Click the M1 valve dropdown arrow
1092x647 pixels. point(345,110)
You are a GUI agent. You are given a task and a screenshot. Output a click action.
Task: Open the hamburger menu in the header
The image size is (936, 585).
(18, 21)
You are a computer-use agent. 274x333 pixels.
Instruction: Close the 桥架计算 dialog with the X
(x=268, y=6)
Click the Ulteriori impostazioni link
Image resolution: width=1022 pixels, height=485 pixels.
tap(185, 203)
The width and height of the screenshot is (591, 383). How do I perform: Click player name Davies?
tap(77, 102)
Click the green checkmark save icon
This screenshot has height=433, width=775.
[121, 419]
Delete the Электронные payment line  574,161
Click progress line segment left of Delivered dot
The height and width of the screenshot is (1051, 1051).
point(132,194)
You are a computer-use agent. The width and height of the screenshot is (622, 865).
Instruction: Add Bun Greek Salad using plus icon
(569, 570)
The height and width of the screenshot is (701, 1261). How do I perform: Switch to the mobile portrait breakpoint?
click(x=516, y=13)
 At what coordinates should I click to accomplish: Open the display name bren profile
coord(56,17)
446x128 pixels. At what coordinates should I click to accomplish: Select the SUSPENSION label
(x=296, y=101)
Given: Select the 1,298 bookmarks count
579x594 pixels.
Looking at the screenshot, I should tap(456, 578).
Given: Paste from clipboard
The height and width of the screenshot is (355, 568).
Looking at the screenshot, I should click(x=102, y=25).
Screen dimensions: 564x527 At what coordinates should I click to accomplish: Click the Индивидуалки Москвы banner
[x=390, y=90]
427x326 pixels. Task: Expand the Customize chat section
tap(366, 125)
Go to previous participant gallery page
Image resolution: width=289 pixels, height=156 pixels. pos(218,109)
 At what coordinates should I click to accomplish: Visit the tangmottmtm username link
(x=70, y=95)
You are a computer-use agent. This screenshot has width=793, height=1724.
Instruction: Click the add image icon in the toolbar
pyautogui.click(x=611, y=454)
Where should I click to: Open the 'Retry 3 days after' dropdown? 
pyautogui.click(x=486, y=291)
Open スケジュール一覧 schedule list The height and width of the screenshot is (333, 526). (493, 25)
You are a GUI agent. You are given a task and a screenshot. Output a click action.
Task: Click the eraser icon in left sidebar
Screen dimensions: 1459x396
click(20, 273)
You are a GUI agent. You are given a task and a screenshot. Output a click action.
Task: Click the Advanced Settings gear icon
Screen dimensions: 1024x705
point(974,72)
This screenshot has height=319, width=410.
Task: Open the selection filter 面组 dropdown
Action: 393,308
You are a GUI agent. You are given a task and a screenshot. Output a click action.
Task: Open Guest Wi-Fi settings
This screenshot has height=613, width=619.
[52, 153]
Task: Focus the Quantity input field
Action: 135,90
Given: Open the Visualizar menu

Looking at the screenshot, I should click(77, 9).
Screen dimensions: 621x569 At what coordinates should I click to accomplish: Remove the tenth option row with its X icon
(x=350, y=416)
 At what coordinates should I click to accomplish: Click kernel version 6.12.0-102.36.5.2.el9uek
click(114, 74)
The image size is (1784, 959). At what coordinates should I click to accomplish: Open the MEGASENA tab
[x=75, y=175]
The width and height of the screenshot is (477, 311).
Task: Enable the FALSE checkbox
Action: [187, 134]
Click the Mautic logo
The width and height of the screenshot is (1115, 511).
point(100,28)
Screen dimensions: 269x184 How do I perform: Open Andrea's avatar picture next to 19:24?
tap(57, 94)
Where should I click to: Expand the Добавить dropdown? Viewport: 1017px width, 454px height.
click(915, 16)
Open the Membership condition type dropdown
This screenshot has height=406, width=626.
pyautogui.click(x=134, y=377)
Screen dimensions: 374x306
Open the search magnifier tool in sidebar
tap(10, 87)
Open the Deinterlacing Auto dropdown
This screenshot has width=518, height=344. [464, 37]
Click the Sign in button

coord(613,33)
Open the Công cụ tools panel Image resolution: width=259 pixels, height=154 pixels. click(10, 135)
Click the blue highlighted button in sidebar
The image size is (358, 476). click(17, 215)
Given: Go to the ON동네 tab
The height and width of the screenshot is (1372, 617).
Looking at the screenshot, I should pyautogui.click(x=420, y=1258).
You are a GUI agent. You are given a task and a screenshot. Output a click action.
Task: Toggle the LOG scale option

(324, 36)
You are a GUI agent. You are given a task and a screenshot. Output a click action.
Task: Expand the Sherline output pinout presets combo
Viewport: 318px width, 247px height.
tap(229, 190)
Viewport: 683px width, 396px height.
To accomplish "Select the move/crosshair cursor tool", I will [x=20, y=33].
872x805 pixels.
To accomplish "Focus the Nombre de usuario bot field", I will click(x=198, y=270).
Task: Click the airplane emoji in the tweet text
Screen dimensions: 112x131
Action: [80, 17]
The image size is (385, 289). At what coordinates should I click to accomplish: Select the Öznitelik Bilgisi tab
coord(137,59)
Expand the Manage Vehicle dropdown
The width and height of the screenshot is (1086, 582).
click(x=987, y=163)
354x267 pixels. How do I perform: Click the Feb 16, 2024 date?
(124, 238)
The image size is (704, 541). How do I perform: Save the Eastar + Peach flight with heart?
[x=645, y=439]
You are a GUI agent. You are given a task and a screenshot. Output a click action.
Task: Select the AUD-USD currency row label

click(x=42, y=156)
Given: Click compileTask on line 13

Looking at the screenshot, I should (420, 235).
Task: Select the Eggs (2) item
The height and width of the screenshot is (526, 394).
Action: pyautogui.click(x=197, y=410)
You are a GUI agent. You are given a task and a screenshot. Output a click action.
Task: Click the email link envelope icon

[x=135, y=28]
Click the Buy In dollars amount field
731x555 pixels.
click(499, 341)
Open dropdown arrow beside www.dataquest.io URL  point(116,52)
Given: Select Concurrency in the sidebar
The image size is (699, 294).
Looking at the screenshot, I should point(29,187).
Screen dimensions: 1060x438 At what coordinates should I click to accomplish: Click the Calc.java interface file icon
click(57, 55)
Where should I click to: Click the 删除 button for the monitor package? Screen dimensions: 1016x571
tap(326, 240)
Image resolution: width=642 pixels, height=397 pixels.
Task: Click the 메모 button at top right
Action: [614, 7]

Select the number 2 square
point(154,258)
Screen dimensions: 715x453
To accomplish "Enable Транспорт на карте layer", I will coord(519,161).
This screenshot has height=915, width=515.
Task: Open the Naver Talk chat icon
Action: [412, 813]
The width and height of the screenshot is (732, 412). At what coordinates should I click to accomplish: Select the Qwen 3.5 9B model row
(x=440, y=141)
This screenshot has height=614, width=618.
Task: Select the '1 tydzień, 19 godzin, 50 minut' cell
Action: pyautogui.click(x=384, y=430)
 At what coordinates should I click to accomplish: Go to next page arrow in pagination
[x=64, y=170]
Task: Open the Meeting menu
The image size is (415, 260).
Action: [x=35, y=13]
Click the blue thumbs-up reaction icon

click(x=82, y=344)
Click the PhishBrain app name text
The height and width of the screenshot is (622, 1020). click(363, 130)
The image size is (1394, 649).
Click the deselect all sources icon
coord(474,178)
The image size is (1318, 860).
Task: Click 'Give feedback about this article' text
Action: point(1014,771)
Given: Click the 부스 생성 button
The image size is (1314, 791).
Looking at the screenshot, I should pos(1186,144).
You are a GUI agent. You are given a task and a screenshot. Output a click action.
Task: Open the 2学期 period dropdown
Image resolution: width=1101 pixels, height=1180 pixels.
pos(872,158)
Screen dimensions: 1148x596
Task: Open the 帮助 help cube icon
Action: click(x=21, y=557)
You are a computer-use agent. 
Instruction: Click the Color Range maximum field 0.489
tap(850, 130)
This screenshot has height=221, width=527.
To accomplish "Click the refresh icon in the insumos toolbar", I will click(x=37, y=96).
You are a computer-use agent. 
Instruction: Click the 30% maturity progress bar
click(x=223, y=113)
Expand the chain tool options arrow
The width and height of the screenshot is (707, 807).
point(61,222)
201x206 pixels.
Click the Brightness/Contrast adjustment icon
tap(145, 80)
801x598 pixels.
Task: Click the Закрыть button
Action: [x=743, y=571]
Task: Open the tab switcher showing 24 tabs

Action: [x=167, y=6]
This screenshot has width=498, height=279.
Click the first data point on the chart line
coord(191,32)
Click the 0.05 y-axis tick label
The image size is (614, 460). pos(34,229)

☆ ☆ ☆ ☆ ☆ ☆ ☆

What you need to do:
After reading the records above, say how many lines hold the string "computer", using only a number.

Response for this exercise:
5